- Pakistan's Foreign Office summoned India's high commissioner
- Pakistan's foreign secretary wants India to investigate a shooting incident
- Pakistan accused Indian soldiers of killing one of its soldiers in the disputed Kashmir region
- India has accused Pakistan of killing two of its soldiers in the flashpoint region
Pakistan called on India Friday to investigate what it called repeated violations by Indian soldiers along the de facto border between the two nations in the disputed territory of Kashmir.
Pakistan's Foreign Office summoned the high commissioner of India, Sharat Sabharwal, to its offices to protest the killing of one of its soldiers on the Pakistani side of the border known as the Line of Control.
Foreign Secretary Jalil Abbas Jilani also demanded that the Indian government investigate recent clashes between the two countries in the Kashmir region. Jilani's call came just days after Indian Foreign Secretary Ranjan Mathai summoned the Pakistani high commissioner to lodge complaints about the killing of two of its soldiers in the Kashmir region Tuesday.
India and Pakistan have traded bitter accusations over allegations of repeated violations of a cease-fire in recent days at the Line of Control, increasing tensions between the two nuclear-armed neighbors.
It began with a clash Sunday that, according to the Pakistani military, saw Indian troops cross the Line of Control and attack a military post. Pakistani army troops repulsed the attack, but one Pakistani soldier was killed and another critically injured, Pakistan said.
The Indian Defense Ministry, however, said Pakistani troops opened fire unprovoked on Indian posts in the north Uri sector of Indian-administered Kashmir. Indian troops retaliated and forced Pakistani troops to stop firing, the ministry said. It did not immediately report the number of casualties.
That was followed Tuesday with allegations made by India that Pakistani troops took advantage of thick fog in a wooded area to cross over to its side of the border.
The Indian military says one of its routine patrols spotted the Pakistani troops in the Mendhar sector of Poonch district, and a firefight lasting about 30 minutes ensued, during which two Indian soldiers were killed.
The Indian government on Wednesday accused Pakistani troops of subjecting the two soldiers' bodies to "barbaric and inhuman mutilation," calling the alleged actions "highly provocative."
Pakistan denied the accusations, saying India was trying to distract attention from a weekend clash in the Himalayan territory that left a Pakistani soldier dead.
The Pakistani Foreign Ministry rejected the allegations that its troops had crossed the Line of Control and killed Indian soldiers.
The two South Asian neighbors have had a cease-fire along the de facto border since November 2003. But it has been violated repeatedly, with both sides accusing the other of offenses.
Bilateral talks were suspended in 2008 after an attack by Pakistani militants in Mumbai, India's most populous city, killed more than 160 people. The negotiations have since resumed.

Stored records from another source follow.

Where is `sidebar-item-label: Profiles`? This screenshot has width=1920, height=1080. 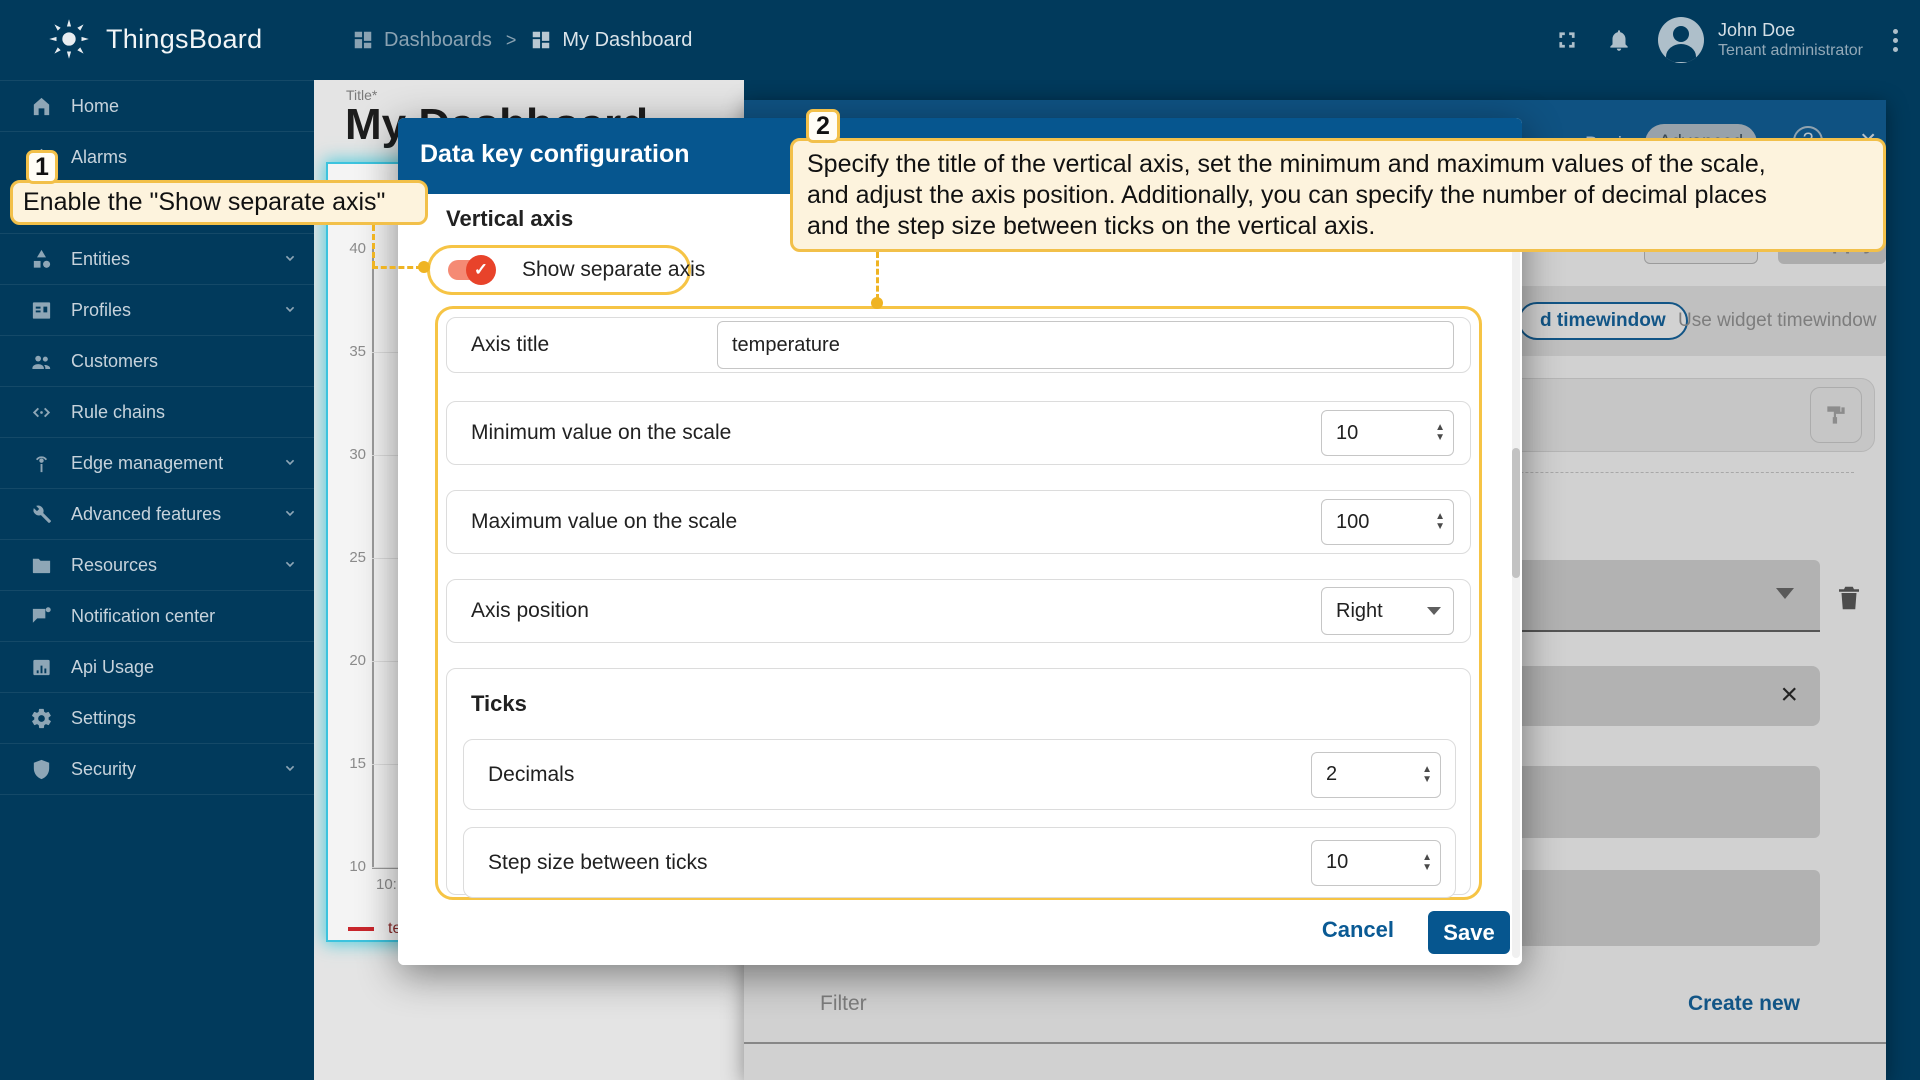 sidebar-item-label: Profiles is located at coordinates (102, 310).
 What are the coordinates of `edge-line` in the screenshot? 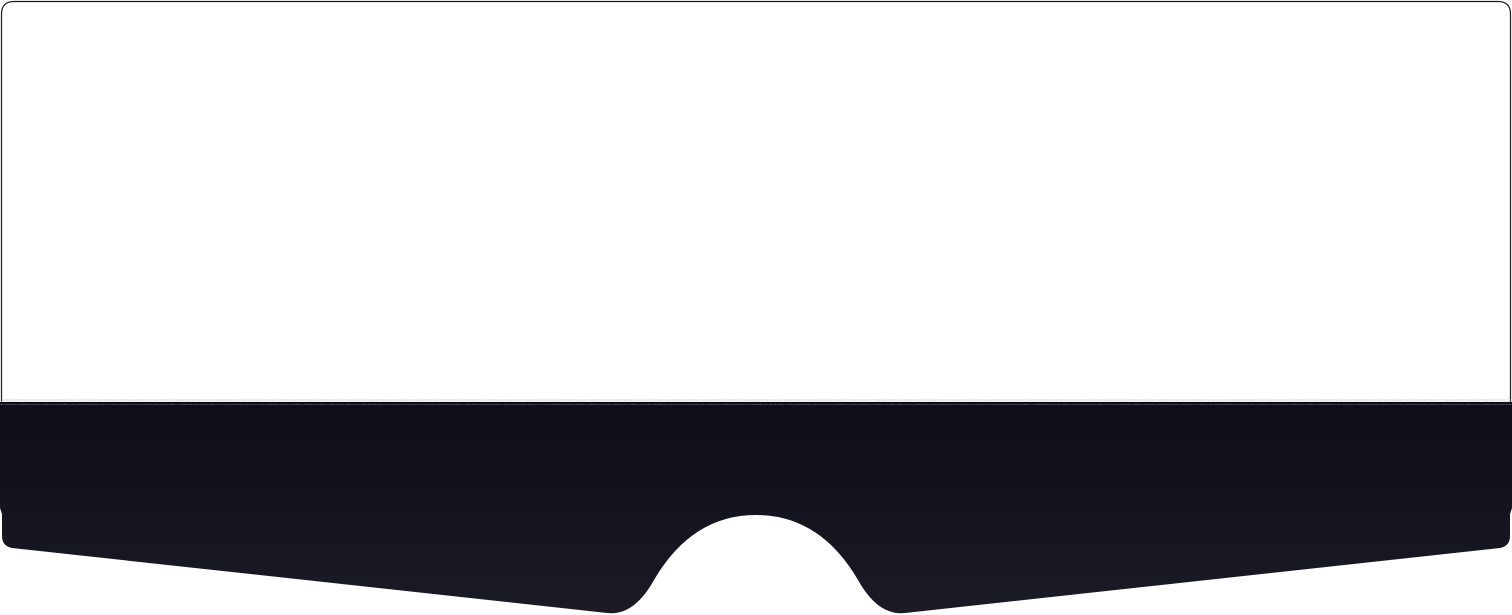 It's located at (756, 403).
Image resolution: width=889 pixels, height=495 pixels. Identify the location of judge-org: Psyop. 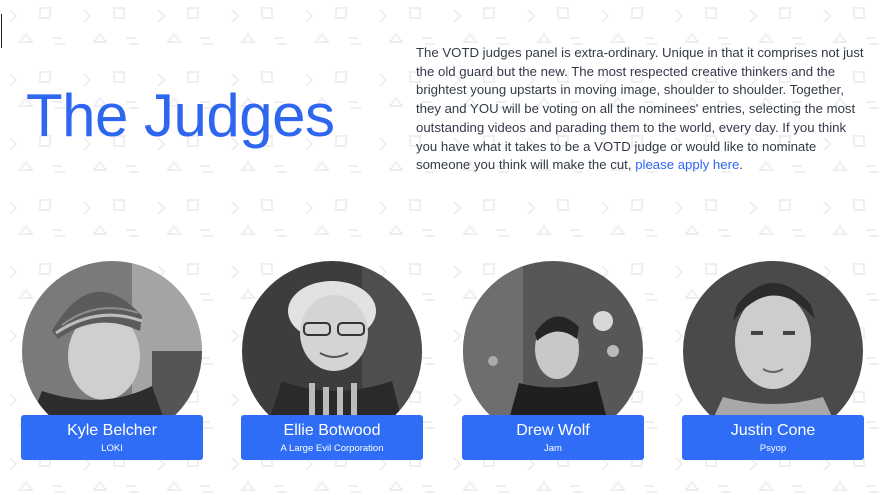
(773, 448).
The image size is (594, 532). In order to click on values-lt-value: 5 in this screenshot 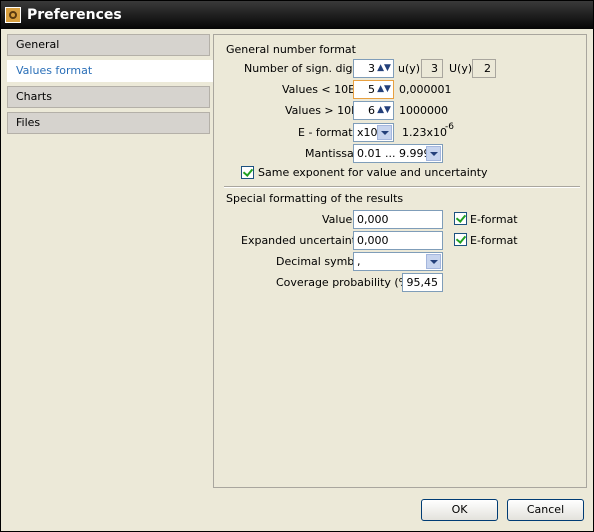, I will do `click(372, 90)`.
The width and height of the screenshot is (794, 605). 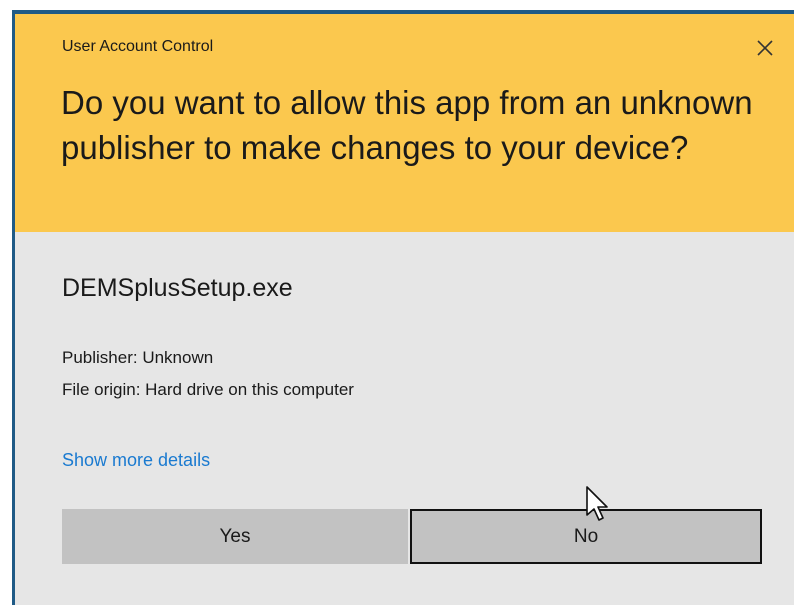 I want to click on no-button: No, so click(x=586, y=536).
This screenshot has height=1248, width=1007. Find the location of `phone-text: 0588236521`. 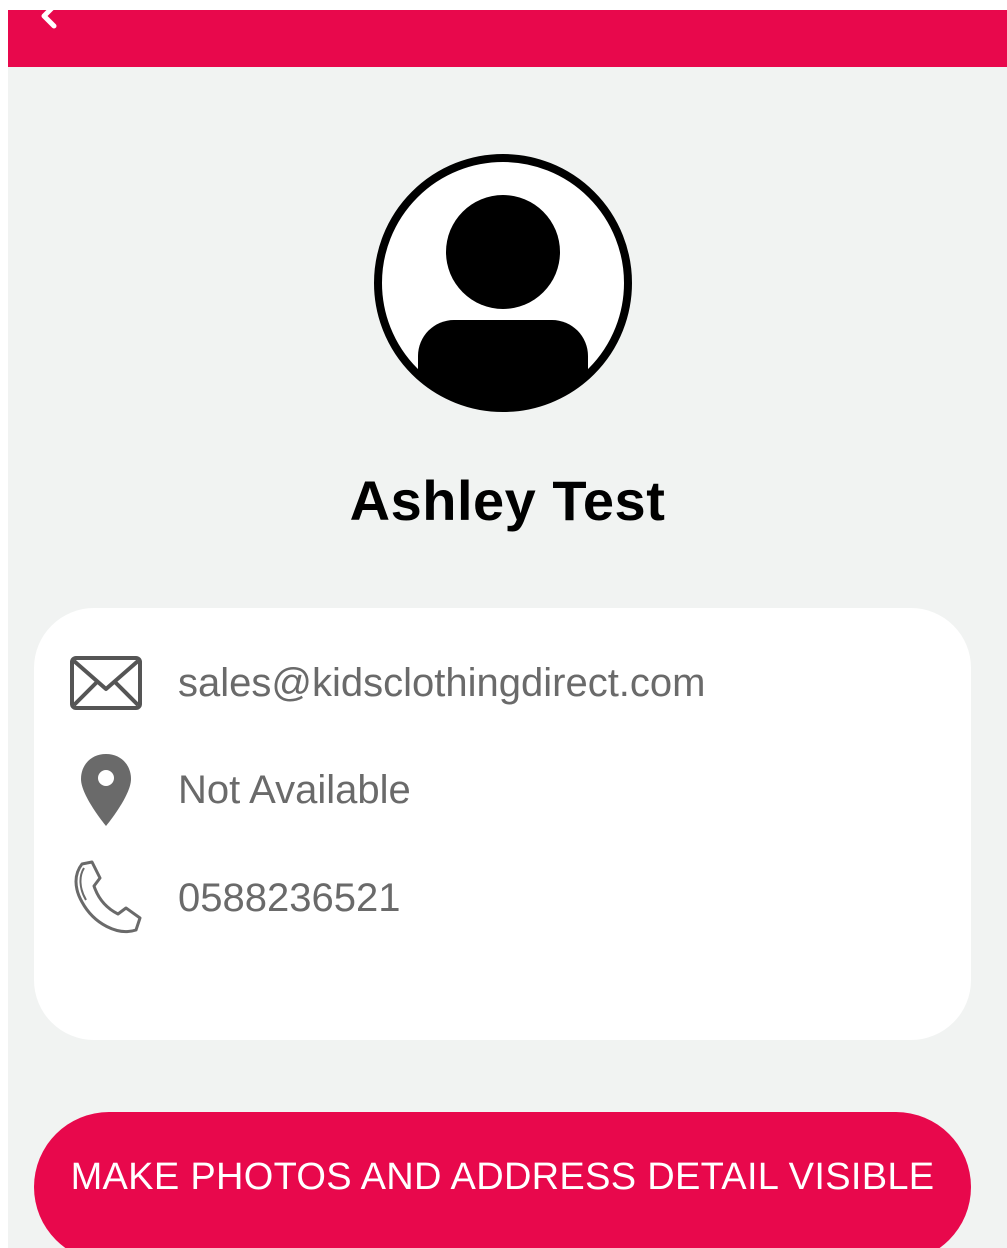

phone-text: 0588236521 is located at coordinates (290, 898).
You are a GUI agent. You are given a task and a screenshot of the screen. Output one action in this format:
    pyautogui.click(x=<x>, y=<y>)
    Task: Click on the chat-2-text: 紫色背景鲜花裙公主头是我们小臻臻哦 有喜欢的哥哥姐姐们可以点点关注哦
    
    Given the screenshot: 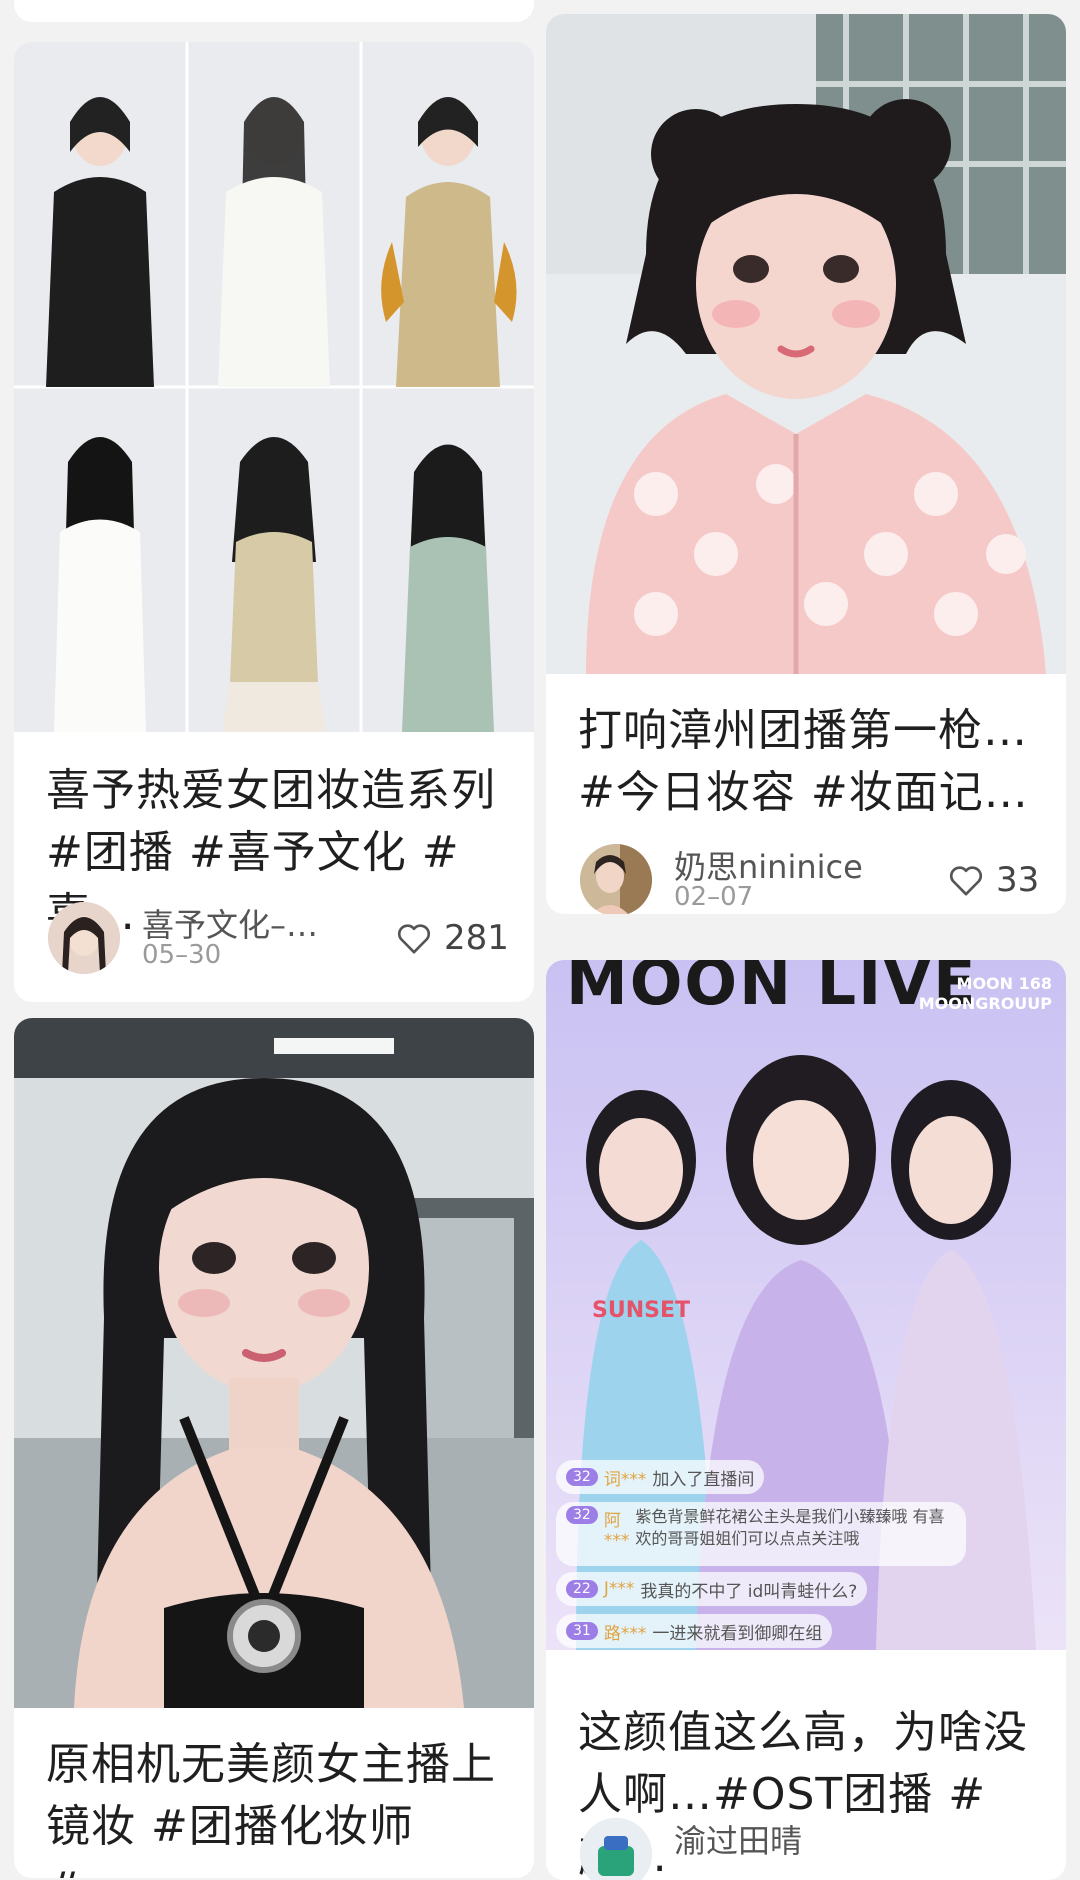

The conflict over Kashmir dates back to 1947, after Britain relinquished control of the Indian subcontinent, giving birth to modern India and Pakistan.
Kashmir was free to accede to either nation. Maharaja Hari Singh, the ruler of the kingdom at the time, initially chose to remain independent but eventually opted to join India, thereby handing key powers to the central government in New Delhi. In exchange, India guaranteed him military protection and vowed to hold a popular vote on the issue.
The South Asian rivals have fought two full-scale wars over the territorial issue.
Islamabad has always said that majority-Muslim Kashmir should have been a part of Pakistan. A United Nations resolution adopted after the first war called for a referendum allowing the people of Kashmir to choose which country they wanted to join, but that vote for self-determination has never been held. Pakistan wants that referendum to take place.
India says that Pakistan lends support to separatist groups fighting against government control and argues that a 1972 agreement mandates a resolution to the Kashmir dispute through bilateral talks.